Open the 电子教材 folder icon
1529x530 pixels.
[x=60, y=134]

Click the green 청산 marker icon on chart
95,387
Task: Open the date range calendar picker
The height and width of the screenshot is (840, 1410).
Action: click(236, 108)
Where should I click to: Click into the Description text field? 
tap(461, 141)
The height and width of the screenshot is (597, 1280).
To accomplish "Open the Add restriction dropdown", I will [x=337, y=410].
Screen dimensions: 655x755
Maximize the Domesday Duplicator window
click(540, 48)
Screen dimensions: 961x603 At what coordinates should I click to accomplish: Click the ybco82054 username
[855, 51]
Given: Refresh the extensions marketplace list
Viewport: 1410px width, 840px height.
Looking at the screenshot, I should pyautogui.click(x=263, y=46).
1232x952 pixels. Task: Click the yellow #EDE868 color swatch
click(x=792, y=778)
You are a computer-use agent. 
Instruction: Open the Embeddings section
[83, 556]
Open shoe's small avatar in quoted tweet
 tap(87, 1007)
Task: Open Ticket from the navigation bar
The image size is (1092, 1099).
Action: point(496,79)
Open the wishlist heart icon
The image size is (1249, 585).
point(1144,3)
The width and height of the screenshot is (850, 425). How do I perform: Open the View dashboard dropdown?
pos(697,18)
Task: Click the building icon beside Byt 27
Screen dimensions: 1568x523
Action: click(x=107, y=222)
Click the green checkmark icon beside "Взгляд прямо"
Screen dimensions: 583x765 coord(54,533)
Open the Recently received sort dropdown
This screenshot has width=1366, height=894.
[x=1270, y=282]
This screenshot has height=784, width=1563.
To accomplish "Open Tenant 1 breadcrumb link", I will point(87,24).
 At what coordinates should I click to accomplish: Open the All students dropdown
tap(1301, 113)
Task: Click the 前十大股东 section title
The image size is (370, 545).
******
Written instruction ▸
Please copy every one of the entries above word for word, keeping each line in its original order.

Task solution ▸
Open the 电子教材 folder icon
1529x530 pixels.
[x=60, y=134]

Click the green 청산 marker icon on chart
95,387
Task: Open the date range calendar picker
The height and width of the screenshot is (840, 1410).
Action: click(236, 108)
Where should I click to: Click into the Description text field? 
tap(461, 141)
The height and width of the screenshot is (597, 1280).
To accomplish "Open the Add restriction dropdown", I will [x=337, y=410].
Screen dimensions: 655x755
Maximize the Domesday Duplicator window
click(540, 48)
Screen dimensions: 961x603 At what coordinates should I click to accomplish: Click the ybco82054 username
[855, 51]
Given: Refresh the extensions marketplace list
Viewport: 1410px width, 840px height.
Looking at the screenshot, I should pyautogui.click(x=263, y=46).
1232x952 pixels. Task: Click the yellow #EDE868 color swatch
click(x=792, y=778)
You are a computer-use agent. 
Instruction: Open the Embeddings section
[83, 556]
Open shoe's small avatar in quoted tweet
 tap(87, 1007)
Task: Open Ticket from the navigation bar
The image size is (1092, 1099).
Action: point(496,79)
Open the wishlist heart icon
The image size is (1249, 585).
point(1144,3)
The width and height of the screenshot is (850, 425). How do I perform: Open the View dashboard dropdown?
pos(697,18)
Task: Click the building icon beside Byt 27
Screen dimensions: 1568x523
Action: click(x=107, y=222)
Click the green checkmark icon beside "Взгляд прямо"
Screen dimensions: 583x765 coord(54,533)
Open the Recently received sort dropdown
This screenshot has width=1366, height=894.
[x=1270, y=282]
This screenshot has height=784, width=1563.
To accomplish "Open Tenant 1 breadcrumb link", I will point(87,24).
 At what coordinates should I click to accomplish: Open the All students dropdown
tap(1301, 113)
Task: Click the 前十大股东 section title
The image size is (370, 545).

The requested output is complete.